INSTRUCTIONS FOR THE TASK -
Quote the rows below word for word, from the one containing "You are a computer-use" through the one containing "[x=587, y=31]", and nothing else.

[Begin DATA LISTING]

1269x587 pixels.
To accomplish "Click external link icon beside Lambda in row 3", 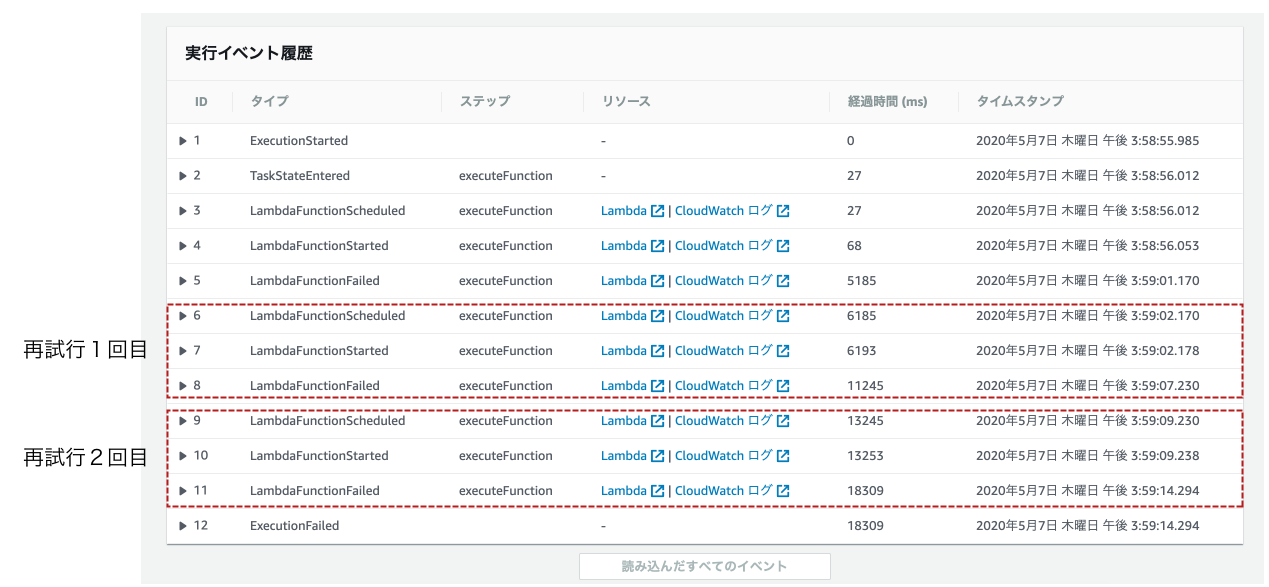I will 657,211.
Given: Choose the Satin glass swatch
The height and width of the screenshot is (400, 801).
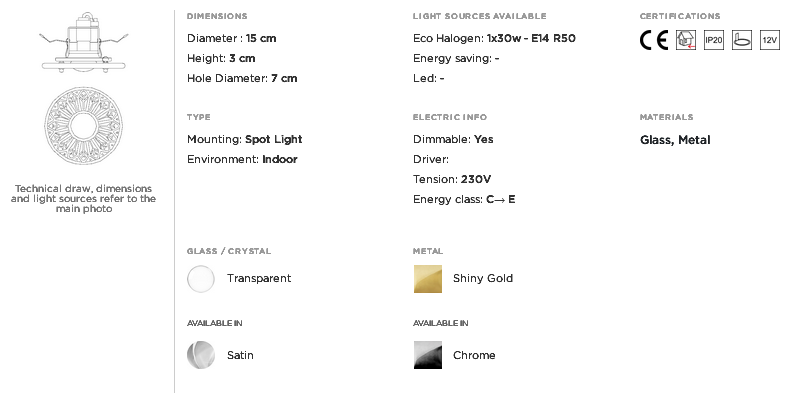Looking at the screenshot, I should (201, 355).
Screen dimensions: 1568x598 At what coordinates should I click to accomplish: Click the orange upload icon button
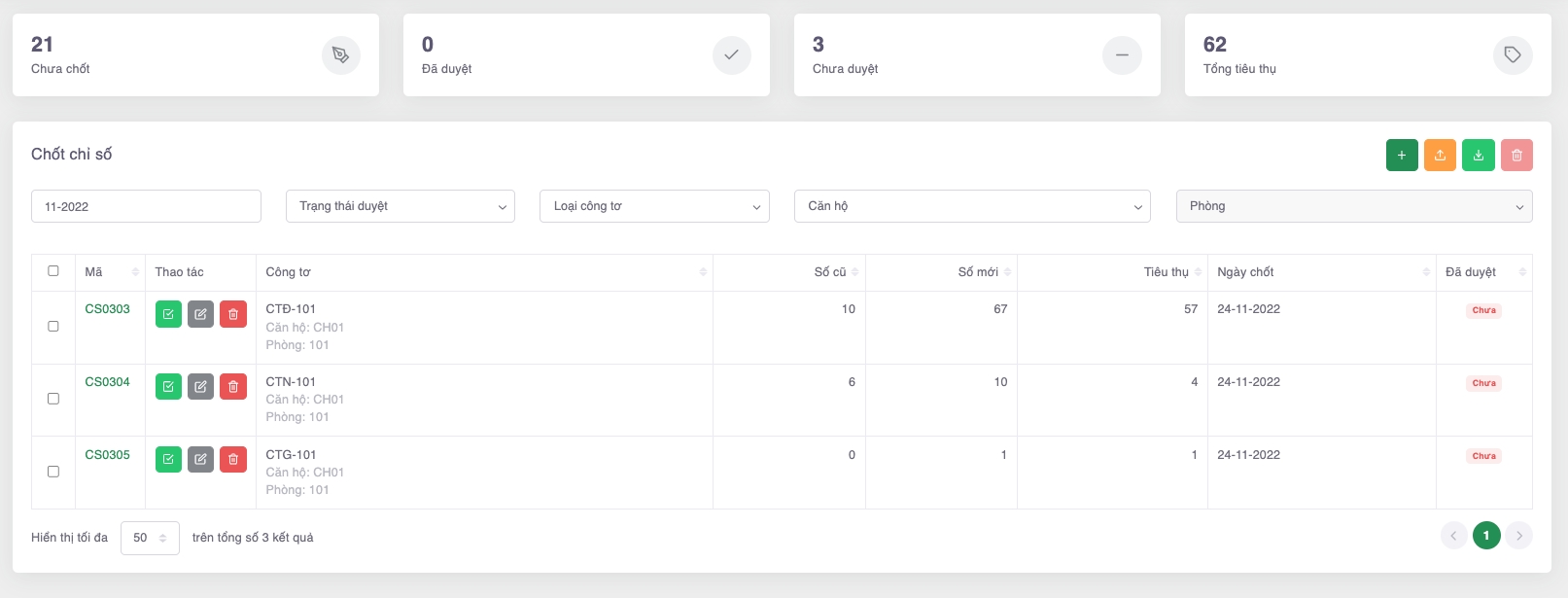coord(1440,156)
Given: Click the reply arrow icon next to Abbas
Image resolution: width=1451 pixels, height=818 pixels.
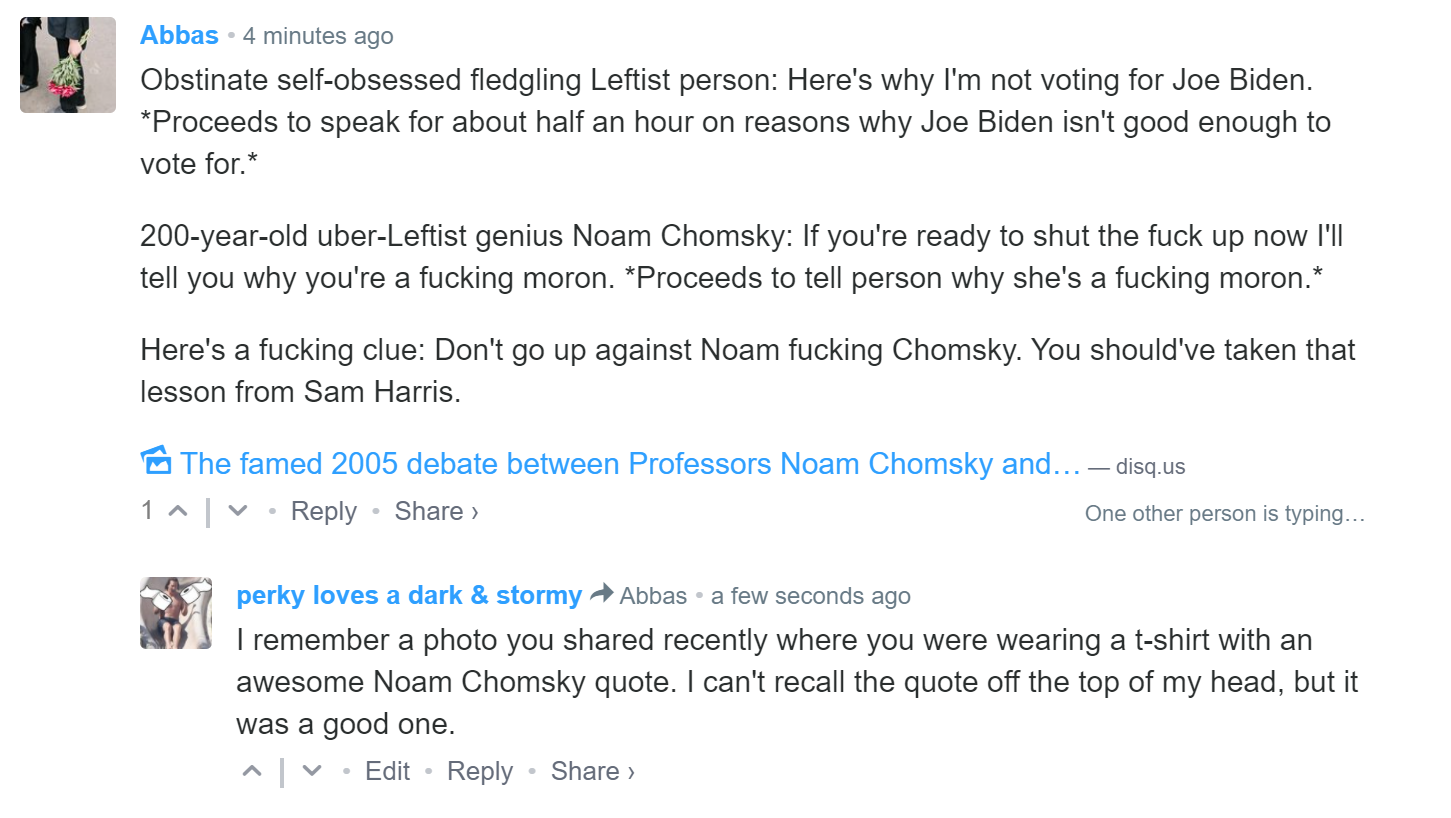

[End DATA LISTING]
[Begin DATA LISTING]

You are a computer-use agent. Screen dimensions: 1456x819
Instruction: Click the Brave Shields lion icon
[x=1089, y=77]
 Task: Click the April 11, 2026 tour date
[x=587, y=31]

[End DATA LISTING]
[Begin DATA LISTING]

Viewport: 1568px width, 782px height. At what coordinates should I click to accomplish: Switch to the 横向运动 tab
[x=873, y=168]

[End DATA LISTING]

ANSWER TO THE EXERCISE -
You are a computer-use agent. Screen dimensions: 1456x819
Instruction: Click the Brave Shields lion icon
[x=1089, y=77]
 Task: Click the April 11, 2026 tour date
[x=587, y=31]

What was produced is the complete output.